→ **Stored data**:
- Opening Delimiter -

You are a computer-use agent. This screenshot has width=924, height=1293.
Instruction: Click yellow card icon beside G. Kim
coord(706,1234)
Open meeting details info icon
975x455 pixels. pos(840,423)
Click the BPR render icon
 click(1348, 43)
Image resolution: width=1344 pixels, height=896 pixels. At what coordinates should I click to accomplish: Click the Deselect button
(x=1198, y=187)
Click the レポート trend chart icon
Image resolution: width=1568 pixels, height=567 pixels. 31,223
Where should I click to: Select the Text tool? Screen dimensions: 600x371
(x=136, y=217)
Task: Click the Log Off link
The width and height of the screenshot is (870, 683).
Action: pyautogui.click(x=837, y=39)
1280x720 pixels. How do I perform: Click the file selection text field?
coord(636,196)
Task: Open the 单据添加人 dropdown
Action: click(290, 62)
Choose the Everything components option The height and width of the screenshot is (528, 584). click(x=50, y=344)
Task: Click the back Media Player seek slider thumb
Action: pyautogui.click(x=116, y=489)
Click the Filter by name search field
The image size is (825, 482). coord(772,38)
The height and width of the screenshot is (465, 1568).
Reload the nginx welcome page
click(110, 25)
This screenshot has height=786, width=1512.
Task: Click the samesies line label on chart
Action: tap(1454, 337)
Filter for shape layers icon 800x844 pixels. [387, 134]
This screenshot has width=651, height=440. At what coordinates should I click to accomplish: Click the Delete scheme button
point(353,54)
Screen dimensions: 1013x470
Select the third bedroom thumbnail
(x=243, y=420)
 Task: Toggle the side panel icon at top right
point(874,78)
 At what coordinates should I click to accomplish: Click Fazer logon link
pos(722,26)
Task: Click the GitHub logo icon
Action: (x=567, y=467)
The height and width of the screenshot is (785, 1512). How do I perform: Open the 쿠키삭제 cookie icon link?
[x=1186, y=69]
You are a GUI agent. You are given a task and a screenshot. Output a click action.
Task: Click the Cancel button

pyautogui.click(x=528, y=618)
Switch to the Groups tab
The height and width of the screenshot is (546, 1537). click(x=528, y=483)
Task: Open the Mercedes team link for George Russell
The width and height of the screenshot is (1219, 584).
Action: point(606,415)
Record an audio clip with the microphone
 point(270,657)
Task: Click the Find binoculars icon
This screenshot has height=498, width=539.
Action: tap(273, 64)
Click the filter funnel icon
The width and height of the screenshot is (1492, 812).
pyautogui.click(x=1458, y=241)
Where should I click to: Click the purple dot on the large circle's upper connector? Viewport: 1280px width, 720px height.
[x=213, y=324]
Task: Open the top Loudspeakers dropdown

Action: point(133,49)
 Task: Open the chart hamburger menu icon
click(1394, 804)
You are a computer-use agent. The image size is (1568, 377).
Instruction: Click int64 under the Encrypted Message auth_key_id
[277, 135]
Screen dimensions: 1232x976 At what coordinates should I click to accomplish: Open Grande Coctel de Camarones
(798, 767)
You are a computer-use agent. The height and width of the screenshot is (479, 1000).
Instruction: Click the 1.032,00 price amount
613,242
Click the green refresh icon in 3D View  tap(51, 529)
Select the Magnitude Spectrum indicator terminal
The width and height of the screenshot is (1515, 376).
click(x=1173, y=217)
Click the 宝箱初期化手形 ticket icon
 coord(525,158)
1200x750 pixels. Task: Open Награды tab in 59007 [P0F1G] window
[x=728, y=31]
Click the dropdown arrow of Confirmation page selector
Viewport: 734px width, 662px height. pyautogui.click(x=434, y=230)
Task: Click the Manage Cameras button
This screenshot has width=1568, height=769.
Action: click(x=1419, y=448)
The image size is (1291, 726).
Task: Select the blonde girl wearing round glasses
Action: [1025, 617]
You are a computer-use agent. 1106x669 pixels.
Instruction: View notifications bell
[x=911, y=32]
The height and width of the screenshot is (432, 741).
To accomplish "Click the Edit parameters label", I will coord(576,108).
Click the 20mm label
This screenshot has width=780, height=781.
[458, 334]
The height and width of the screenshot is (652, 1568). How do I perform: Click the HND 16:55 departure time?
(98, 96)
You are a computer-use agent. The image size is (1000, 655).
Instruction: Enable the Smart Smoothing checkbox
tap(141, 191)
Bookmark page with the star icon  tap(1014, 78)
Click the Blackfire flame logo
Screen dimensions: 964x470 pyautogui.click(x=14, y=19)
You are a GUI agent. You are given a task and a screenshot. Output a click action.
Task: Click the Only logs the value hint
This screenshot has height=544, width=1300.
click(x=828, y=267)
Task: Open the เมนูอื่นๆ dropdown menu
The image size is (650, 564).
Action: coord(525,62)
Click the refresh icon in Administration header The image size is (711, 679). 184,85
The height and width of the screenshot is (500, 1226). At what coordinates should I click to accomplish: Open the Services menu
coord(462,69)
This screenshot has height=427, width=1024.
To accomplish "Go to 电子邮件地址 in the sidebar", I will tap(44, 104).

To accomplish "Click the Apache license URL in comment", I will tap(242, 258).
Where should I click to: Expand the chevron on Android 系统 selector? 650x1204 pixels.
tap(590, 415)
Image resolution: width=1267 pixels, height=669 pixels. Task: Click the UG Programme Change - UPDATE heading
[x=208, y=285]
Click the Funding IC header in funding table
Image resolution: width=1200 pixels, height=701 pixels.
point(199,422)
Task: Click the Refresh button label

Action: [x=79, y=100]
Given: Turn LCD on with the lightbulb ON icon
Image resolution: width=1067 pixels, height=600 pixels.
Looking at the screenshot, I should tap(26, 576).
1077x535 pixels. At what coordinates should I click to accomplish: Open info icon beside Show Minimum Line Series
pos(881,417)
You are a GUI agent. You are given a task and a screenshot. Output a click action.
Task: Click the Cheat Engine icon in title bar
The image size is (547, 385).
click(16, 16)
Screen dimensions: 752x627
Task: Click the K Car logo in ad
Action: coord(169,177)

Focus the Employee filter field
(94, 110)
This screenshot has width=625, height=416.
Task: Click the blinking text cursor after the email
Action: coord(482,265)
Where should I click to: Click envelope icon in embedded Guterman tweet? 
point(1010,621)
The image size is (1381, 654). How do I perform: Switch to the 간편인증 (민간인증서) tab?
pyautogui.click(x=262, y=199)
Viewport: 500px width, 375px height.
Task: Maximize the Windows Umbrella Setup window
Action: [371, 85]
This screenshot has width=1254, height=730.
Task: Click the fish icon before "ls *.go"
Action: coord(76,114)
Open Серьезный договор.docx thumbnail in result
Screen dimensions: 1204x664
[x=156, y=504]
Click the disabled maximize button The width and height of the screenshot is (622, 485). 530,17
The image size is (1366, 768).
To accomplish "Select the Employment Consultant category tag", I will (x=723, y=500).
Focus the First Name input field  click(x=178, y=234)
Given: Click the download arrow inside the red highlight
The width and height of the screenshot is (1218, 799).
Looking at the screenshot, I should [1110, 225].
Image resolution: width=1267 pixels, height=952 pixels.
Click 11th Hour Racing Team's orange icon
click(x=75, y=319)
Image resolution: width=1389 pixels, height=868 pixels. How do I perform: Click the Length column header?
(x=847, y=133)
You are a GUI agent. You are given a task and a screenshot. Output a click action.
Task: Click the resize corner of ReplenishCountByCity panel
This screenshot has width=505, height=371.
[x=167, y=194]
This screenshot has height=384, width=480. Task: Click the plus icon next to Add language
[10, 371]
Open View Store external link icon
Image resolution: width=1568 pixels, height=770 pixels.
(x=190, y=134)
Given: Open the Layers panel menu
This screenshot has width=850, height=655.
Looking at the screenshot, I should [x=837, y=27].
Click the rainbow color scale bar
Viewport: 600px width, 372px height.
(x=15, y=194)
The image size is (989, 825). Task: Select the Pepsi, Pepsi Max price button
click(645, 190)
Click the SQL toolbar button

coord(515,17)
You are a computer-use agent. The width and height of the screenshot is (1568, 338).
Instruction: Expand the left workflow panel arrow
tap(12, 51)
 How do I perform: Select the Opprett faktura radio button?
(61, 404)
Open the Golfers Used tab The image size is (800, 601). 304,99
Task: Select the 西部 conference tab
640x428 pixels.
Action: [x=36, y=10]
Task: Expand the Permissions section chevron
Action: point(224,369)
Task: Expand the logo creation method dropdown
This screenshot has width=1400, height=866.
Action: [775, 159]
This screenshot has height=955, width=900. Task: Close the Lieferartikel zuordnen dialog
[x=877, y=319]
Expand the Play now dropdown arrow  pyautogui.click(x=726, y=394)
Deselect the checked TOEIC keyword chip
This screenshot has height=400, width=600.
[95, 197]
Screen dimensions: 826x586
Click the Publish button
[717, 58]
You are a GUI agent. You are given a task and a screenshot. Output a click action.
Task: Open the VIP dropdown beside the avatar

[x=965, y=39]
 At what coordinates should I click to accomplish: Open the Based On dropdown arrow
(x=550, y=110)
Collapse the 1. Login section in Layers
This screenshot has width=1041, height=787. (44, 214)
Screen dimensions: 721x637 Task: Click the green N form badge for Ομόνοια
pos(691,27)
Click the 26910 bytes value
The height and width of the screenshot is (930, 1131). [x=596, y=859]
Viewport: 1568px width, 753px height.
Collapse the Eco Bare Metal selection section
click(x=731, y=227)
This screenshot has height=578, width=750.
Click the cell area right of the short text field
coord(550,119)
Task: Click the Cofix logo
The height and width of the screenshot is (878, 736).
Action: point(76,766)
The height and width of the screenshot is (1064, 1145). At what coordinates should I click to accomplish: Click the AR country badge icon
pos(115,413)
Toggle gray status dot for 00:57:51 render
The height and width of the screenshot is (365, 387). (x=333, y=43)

- Closing Delimiter -

Using the entries shown above, reproduce verbatim the lines from the line bearing "Focus the Employee filter field" to the line bearing "Given: Open the Layers panel menu", inclusive.

→ **Solution to the problem**:
Focus the Employee filter field
(94, 110)
This screenshot has width=625, height=416.
Task: Click the blinking text cursor after the email
Action: coord(482,265)
Where should I click to: Click envelope icon in embedded Guterman tweet? 
point(1010,621)
The image size is (1381, 654). How do I perform: Switch to the 간편인증 (민간인증서) tab?
pyautogui.click(x=262, y=199)
Viewport: 500px width, 375px height.
Task: Maximize the Windows Umbrella Setup window
Action: [371, 85]
This screenshot has width=1254, height=730.
Task: Click the fish icon before "ls *.go"
Action: coord(76,114)
Open Серьезный договор.docx thumbnail in result
Screen dimensions: 1204x664
[x=156, y=504]
Click the disabled maximize button The width and height of the screenshot is (622, 485). 530,17
The image size is (1366, 768).
To accomplish "Select the Employment Consultant category tag", I will (x=723, y=500).
Focus the First Name input field  click(x=178, y=234)
Given: Click the download arrow inside the red highlight
The width and height of the screenshot is (1218, 799).
Looking at the screenshot, I should [1110, 225].
Image resolution: width=1267 pixels, height=952 pixels.
Click 11th Hour Racing Team's orange icon
click(x=75, y=319)
Image resolution: width=1389 pixels, height=868 pixels. How do I perform: Click the Length column header?
(x=847, y=133)
You are a GUI agent. You are given a task and a screenshot. Output a click action.
Task: Click the resize corner of ReplenishCountByCity panel
This screenshot has width=505, height=371.
[x=167, y=194]
This screenshot has height=384, width=480. Task: Click the plus icon next to Add language
[10, 371]
Open View Store external link icon
Image resolution: width=1568 pixels, height=770 pixels.
(x=190, y=134)
Given: Open the Layers panel menu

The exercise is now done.